A Bayesian Perspective on Training Speed and Model Selection
This work addresses model selection and generalization in machine learning, particularly for neural networks, but it is incremental as it builds on existing Bayesian perspectives and applies them to new contexts.
The authors tackled the problem of connecting training speed to model selection by showing that a measure of training speed can estimate marginal likelihood in linear models and predict model weighting in combinations, with verification in linear models and deep neural networks. They provided empirical evidence that this intuition holds for deep neural networks trained with SGD, suggesting a new direction to explain generalization bias.

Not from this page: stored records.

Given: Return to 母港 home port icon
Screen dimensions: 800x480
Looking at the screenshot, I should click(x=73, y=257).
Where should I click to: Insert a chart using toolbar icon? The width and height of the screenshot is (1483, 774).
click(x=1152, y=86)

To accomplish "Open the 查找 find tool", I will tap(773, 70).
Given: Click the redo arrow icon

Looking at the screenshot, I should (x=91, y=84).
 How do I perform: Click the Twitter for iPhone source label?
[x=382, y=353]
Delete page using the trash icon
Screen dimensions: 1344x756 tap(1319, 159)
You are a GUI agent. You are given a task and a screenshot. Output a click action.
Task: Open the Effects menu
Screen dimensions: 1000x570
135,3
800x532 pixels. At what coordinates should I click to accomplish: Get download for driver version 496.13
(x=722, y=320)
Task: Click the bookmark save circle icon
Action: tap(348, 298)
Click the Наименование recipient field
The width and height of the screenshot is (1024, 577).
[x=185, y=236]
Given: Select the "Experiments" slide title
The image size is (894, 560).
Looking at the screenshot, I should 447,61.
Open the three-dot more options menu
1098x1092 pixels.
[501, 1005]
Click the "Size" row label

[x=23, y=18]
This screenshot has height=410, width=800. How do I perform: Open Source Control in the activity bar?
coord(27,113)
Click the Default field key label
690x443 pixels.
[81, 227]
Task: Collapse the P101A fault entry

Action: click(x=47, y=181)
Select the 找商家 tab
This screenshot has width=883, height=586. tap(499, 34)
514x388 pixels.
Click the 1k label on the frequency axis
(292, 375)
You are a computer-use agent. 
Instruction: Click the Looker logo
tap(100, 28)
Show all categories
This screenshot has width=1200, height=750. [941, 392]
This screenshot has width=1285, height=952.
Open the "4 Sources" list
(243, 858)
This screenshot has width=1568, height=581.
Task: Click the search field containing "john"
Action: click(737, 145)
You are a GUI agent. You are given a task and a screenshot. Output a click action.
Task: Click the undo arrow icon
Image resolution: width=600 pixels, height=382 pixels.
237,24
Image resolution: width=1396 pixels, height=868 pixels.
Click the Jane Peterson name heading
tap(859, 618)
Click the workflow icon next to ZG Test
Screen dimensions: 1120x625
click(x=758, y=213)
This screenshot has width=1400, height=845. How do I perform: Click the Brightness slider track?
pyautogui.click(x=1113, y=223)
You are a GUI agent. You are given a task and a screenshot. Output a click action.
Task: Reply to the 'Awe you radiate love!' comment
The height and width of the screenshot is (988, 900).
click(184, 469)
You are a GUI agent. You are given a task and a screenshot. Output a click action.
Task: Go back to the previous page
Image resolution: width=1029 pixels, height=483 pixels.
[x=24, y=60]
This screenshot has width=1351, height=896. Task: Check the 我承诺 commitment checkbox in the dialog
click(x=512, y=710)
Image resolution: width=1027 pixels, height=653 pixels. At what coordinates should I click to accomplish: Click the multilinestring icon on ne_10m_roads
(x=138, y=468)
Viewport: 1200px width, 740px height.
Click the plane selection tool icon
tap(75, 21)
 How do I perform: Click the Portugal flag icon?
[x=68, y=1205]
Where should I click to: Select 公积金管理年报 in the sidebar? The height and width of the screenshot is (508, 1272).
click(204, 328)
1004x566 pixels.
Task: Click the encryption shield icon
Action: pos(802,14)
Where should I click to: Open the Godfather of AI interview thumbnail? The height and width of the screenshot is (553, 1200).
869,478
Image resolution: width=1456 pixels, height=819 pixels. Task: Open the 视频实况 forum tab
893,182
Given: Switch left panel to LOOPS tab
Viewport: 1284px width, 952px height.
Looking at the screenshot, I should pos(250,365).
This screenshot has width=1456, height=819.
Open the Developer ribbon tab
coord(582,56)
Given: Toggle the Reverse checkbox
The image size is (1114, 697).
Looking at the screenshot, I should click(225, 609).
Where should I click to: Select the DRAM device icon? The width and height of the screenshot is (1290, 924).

We take a Bayesian perspective to illustrate a connection between training speed and the marginal likelihood in linear models. This provides two major insights: first, that a measure of a model's training speed can be used to estimate its marginal likelihood. Second, that this measure, under certain conditions, predicts the relative weighting of models in linear model combinations trained to minimize a regression loss. We verify our results in model selection tasks for linear models and for the infinite-width limit of deep neural networks. We further provide encouraging empirical evidence that the intuition developed in these settings also holds for deep neural networks trained with stochastic gradient descent. Our results suggest a promising new direction towards explaining why neural networks trained with stochastic gradient descent are biased towards functions that generalize well.